Aim of the task: Report every line of the material below that contains the word "link".

Dataset content:

═══

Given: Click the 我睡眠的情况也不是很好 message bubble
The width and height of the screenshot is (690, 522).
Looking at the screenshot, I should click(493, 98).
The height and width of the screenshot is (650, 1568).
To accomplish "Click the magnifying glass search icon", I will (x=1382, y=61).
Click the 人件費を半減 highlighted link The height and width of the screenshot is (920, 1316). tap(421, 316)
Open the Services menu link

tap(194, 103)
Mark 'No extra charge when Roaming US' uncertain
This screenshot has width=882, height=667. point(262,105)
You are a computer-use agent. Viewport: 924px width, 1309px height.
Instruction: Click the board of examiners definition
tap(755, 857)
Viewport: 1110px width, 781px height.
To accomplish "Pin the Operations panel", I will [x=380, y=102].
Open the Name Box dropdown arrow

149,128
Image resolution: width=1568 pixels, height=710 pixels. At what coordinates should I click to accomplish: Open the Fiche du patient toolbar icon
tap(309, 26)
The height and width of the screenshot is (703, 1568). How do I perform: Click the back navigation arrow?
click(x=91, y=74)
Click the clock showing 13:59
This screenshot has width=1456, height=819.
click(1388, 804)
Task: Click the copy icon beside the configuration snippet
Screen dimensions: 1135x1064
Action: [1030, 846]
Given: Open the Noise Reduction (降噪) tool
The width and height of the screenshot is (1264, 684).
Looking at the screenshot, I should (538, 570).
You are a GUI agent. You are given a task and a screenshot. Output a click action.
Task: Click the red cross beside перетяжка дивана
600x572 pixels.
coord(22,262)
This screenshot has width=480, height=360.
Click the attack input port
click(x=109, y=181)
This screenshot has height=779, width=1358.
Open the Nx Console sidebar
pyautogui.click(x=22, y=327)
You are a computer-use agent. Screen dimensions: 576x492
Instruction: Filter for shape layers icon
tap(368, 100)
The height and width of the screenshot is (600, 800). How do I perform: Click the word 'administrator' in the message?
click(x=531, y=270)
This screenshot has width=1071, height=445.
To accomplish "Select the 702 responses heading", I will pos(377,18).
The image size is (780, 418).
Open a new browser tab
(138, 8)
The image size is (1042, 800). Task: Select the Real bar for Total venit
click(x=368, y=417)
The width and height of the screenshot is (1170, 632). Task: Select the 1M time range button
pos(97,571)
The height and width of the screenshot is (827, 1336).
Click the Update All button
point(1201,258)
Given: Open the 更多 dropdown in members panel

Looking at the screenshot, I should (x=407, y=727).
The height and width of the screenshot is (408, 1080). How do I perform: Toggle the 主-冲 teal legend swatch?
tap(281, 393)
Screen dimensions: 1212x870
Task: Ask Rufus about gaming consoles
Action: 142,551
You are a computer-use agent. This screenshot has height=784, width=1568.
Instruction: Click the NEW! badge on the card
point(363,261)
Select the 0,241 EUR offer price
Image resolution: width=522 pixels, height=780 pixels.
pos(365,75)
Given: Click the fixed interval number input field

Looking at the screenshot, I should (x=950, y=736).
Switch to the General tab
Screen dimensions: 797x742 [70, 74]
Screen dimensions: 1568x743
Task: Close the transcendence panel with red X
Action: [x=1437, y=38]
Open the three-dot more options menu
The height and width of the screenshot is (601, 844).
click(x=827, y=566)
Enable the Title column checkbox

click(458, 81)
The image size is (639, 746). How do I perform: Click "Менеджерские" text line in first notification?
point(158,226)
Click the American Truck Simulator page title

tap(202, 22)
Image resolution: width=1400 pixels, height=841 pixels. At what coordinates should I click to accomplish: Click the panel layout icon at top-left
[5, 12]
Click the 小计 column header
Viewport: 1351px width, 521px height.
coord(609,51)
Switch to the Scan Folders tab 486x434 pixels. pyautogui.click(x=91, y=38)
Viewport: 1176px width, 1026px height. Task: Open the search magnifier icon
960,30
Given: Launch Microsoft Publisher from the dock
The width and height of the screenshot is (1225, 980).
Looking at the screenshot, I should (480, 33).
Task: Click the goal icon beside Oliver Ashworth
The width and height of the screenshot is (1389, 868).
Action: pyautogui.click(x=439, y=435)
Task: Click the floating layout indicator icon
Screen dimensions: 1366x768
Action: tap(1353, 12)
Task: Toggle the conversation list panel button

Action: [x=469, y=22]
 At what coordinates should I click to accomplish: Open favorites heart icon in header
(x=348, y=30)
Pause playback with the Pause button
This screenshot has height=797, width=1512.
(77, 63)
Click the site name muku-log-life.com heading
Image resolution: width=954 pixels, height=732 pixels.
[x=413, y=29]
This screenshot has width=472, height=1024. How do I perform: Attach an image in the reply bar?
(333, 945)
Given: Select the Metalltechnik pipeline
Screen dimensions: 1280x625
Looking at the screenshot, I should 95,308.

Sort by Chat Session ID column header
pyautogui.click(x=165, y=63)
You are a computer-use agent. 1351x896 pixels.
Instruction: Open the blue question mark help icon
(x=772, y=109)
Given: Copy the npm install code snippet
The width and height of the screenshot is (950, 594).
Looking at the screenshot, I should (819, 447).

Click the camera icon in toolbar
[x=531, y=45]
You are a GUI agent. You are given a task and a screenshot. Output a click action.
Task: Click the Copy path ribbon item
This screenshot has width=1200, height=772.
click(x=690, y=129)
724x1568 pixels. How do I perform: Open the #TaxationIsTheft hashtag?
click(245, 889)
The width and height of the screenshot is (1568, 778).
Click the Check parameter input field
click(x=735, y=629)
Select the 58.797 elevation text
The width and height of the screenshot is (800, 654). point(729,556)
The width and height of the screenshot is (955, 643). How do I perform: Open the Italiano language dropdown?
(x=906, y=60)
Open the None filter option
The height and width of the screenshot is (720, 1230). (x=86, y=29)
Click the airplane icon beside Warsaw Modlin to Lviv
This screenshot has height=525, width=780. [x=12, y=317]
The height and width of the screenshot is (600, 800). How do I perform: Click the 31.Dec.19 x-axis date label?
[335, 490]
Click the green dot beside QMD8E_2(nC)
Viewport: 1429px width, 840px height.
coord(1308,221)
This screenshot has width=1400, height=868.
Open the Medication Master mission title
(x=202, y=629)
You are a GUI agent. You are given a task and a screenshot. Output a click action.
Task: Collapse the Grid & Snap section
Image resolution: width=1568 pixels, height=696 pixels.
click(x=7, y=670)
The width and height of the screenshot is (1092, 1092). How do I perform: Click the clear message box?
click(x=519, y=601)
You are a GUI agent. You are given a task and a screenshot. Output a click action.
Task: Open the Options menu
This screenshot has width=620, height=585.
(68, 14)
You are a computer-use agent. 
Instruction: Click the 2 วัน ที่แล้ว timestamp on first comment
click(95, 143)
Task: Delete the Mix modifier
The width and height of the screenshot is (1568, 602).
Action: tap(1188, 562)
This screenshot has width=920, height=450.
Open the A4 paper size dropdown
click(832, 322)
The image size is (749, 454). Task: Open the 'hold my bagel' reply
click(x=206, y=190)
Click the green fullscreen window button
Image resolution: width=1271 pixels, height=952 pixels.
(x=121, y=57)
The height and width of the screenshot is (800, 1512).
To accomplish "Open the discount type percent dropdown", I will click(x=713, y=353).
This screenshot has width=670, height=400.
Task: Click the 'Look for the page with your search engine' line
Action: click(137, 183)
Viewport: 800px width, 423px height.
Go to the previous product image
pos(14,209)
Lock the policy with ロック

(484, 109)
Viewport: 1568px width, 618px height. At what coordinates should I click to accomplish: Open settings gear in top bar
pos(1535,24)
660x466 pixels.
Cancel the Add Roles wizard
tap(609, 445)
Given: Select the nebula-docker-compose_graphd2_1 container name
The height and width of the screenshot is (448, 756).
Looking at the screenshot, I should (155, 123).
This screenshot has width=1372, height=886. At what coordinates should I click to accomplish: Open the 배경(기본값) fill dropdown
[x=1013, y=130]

═══

Solution to this problem:
Click the 人件費を半減 highlighted link The height and width of the screenshot is (920, 1316). tap(421, 316)
Open the Services menu link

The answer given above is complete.